Fully explain your ideas

To get an excellent score in the IELTS Task 2 writing section, one of the easiest and most effective tips is structuring your writing in the most solid format. A great argument essay structure may be divided to four paragraphs, in which comprises of four sentences (excluding the conclusion paragraph, which comprises of three sentences).

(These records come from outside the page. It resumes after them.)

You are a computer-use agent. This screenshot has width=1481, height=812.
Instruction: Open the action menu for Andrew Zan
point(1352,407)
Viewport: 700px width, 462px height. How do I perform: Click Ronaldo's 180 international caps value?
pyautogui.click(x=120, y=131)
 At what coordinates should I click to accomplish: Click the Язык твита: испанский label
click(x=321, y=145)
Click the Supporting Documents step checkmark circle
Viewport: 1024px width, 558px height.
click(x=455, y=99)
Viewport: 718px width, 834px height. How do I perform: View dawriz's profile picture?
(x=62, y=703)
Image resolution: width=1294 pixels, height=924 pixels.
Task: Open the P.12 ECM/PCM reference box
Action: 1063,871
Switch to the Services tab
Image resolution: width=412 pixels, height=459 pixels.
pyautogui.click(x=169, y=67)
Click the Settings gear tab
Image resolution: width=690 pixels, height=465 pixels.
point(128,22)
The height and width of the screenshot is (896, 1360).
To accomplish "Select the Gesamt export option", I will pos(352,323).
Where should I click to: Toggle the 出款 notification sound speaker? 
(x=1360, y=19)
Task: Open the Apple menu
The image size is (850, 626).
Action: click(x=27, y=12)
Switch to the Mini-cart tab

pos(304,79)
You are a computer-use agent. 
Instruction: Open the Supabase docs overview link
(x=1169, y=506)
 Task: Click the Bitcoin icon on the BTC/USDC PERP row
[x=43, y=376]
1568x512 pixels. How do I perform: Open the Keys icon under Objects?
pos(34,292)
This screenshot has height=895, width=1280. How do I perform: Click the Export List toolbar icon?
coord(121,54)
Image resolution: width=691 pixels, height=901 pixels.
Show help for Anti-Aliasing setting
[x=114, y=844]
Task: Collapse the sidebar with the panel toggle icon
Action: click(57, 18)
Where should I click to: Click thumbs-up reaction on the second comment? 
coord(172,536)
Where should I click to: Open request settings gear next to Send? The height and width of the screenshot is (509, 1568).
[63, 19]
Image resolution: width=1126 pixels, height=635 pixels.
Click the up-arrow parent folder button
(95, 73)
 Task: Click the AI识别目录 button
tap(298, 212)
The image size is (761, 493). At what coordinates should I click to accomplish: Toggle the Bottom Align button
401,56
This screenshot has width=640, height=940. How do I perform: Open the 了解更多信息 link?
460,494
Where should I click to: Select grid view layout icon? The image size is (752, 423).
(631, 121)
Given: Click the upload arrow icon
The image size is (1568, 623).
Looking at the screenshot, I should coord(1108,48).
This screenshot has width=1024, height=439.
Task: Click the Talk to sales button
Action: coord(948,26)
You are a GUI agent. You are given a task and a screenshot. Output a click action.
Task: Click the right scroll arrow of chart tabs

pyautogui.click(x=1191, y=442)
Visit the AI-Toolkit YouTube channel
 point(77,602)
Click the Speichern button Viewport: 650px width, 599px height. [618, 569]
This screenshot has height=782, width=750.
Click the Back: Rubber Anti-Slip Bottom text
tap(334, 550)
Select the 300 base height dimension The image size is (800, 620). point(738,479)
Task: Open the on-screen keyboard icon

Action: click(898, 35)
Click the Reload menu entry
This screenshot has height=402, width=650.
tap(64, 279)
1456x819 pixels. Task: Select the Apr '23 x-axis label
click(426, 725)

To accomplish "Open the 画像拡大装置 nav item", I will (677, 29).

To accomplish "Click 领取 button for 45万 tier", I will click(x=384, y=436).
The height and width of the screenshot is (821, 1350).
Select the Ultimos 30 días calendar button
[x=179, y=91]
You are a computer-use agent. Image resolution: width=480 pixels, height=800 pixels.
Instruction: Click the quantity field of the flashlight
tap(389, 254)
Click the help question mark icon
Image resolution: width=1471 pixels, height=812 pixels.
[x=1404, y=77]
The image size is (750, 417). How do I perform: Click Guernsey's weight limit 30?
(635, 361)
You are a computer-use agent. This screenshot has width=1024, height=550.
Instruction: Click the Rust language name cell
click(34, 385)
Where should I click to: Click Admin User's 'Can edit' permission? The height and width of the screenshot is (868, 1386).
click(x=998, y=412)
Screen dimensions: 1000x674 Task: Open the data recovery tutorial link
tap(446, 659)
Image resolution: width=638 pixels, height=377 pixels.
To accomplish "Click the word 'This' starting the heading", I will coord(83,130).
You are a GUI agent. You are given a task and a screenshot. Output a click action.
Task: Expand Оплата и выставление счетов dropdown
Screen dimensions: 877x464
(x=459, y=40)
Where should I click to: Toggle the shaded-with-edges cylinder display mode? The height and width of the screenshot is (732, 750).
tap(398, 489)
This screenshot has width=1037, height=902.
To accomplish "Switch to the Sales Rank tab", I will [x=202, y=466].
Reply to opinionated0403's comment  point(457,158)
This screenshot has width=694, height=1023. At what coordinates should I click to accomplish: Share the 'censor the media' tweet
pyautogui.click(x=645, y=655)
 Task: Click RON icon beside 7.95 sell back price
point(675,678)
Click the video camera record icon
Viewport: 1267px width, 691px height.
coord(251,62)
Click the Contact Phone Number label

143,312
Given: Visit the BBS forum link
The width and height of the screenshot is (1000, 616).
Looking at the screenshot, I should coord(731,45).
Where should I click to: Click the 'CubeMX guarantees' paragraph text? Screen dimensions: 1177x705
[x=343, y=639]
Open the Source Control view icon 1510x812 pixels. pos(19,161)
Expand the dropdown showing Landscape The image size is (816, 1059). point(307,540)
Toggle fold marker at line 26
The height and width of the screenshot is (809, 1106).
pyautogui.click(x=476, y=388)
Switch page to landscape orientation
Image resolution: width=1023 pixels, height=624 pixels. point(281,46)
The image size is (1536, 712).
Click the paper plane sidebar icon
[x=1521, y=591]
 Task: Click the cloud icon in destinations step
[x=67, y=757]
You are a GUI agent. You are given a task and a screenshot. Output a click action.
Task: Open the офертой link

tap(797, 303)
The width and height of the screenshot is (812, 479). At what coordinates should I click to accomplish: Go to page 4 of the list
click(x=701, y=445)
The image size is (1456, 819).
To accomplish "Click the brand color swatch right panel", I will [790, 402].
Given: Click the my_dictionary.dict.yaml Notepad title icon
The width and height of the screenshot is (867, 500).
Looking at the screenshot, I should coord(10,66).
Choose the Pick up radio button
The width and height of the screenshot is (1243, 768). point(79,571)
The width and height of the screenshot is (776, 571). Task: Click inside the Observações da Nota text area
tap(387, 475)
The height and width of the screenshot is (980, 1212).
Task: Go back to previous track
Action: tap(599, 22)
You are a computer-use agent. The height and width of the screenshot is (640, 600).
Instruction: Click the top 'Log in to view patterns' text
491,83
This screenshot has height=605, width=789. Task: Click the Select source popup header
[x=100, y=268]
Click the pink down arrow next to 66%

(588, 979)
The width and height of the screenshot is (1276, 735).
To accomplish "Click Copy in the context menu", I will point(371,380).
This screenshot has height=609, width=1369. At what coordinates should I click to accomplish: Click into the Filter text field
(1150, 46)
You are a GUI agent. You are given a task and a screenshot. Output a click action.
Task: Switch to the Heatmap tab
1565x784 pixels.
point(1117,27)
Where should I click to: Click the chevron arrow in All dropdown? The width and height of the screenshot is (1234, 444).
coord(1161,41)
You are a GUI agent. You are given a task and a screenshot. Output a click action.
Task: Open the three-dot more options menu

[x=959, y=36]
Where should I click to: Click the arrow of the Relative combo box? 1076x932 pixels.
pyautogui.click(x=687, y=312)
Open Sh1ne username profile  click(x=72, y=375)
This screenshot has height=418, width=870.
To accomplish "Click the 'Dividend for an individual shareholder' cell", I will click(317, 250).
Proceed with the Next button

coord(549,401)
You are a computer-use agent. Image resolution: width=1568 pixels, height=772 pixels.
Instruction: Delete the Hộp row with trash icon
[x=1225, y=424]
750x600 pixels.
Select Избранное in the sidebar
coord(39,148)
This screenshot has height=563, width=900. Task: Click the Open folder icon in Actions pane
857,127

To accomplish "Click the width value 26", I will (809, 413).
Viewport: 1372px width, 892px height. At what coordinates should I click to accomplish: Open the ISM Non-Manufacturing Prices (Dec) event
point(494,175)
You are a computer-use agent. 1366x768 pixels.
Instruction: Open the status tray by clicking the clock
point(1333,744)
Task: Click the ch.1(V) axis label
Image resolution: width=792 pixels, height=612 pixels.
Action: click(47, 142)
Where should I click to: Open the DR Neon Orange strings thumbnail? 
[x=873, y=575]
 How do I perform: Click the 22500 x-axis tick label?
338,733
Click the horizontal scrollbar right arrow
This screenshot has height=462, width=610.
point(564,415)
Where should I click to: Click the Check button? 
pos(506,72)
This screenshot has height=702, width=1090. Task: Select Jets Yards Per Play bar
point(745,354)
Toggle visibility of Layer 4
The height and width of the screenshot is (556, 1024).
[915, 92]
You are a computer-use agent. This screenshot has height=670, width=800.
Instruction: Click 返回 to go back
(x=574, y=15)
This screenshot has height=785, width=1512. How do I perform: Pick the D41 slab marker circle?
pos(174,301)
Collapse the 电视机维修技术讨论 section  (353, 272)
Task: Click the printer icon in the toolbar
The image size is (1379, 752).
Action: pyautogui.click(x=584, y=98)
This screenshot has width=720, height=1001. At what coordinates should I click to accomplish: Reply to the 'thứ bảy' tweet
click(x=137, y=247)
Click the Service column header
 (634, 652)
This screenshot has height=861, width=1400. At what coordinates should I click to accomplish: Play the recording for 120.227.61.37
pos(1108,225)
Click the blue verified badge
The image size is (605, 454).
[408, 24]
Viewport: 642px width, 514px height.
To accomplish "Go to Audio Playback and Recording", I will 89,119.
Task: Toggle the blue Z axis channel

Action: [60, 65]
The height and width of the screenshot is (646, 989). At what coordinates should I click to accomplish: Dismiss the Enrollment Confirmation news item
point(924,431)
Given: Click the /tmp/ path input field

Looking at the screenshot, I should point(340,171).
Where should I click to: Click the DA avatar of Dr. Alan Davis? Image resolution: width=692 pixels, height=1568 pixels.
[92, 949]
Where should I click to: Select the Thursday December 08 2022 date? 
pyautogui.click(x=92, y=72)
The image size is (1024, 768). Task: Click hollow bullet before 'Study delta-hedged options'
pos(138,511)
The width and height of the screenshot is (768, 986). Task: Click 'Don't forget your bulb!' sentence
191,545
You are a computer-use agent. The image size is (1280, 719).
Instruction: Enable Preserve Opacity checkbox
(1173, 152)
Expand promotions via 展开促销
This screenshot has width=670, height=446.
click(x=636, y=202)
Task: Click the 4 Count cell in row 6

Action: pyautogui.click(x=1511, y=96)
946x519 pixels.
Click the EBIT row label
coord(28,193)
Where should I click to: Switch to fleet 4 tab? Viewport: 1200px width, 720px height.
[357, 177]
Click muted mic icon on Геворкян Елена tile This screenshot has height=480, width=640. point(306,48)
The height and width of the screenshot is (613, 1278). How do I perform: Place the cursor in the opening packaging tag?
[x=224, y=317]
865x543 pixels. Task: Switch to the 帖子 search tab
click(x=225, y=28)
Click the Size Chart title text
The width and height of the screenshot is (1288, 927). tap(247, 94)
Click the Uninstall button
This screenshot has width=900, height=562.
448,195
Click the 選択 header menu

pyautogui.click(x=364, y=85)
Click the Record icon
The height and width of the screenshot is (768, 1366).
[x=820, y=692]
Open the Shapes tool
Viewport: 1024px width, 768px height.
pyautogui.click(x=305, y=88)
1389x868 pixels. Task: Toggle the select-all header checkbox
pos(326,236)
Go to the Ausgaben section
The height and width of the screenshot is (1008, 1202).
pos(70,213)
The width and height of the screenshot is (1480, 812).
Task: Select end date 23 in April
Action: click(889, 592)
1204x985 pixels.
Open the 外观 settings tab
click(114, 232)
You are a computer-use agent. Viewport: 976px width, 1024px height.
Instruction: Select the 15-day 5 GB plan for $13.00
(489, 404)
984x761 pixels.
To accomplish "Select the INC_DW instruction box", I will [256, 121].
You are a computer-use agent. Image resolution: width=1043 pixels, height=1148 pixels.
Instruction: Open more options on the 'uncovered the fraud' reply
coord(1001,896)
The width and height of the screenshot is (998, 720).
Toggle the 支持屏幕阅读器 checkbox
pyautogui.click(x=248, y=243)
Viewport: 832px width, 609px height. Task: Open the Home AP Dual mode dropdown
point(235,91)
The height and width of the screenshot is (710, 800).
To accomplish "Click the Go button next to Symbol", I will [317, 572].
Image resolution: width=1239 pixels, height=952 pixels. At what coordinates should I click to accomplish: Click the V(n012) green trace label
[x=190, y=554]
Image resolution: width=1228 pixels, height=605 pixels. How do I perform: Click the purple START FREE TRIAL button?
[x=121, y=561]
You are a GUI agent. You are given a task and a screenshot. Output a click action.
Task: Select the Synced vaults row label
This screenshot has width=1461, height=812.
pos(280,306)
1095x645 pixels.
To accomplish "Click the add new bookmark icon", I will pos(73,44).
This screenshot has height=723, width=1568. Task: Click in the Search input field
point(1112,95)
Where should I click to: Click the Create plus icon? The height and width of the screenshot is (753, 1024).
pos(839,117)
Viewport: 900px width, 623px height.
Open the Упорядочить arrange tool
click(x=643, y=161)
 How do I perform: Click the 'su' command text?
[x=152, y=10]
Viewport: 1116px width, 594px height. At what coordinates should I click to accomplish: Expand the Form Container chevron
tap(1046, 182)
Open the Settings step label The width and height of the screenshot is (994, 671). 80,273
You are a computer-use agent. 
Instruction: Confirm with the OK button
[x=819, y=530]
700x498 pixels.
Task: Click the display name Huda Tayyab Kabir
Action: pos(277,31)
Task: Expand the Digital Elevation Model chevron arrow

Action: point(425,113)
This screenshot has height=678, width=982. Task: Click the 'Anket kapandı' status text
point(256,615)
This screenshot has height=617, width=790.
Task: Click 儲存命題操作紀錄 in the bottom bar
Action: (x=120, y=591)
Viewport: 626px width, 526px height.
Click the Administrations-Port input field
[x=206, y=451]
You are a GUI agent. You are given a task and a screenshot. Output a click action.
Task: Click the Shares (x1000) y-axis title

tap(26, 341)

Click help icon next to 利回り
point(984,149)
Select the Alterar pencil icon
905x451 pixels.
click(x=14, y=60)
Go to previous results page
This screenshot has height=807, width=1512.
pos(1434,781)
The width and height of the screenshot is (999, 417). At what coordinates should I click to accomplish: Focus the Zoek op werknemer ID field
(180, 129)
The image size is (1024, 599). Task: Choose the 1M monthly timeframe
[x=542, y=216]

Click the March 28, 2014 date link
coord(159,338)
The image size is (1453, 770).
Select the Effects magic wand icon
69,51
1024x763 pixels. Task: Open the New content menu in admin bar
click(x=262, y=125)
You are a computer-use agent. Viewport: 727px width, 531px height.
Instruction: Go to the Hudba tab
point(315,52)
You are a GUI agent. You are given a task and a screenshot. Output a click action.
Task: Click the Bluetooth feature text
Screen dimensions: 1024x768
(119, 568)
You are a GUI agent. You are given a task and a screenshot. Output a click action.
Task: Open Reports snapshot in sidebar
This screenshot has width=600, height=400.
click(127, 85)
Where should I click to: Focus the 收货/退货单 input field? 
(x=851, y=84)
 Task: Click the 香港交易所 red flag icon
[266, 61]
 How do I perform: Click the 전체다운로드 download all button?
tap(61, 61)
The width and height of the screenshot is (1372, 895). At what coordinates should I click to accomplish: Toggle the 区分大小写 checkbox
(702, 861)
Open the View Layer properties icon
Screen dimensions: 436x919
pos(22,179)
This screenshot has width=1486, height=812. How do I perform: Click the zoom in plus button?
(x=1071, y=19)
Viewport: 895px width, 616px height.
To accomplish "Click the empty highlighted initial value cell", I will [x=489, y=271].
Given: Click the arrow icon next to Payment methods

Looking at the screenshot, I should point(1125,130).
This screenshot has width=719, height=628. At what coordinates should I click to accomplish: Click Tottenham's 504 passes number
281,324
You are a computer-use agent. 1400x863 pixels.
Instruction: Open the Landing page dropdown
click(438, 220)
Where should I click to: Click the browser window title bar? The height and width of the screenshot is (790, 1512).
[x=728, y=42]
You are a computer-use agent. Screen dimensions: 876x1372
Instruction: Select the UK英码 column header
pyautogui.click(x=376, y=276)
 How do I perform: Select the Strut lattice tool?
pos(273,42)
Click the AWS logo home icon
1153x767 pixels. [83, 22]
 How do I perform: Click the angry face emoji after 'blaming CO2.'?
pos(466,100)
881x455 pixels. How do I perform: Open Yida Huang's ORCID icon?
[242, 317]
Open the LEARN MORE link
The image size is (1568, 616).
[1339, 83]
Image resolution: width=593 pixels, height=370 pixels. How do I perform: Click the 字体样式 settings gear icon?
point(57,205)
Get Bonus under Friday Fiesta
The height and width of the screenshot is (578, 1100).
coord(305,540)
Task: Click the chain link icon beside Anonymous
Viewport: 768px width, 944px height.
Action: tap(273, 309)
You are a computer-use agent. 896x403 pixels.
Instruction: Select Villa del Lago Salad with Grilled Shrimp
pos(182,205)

For we to consider an essay structure a great one, it should be looking like this:

  • Paragraph 1 - Introduction
    • Sentence 1 - Background statement
    • Sentence 2 - Detailed background statement
    • Sentence 3 - Thesis
    • Sentence 4 - Outline sentence
  • Paragraph 2 - First supporting paragraph
    • Sentence 1 - Topic sentence
    • Sentence 2 - Example
    • Sentence 3 - Discussion
    • Sentence 4 - Conclusion
  • Paragraph 3 - Second supporting paragraph
    • Sentence 1 - Topic sentence
    • Sentence 2 - Example
    • Sentence 3 - Discussion
    • Sentence 4 - Conclusion
  • Paragraph 4 - Conclusion
    • Sentence 1 - Summary
    • Sentence 2 - Restatement of thesis
    • Sentence 3 - Prediction or recommendation

Our recommended essay structure above comprises of fifteen (15) sentences, which will make your essay approximately 250 to 275 words.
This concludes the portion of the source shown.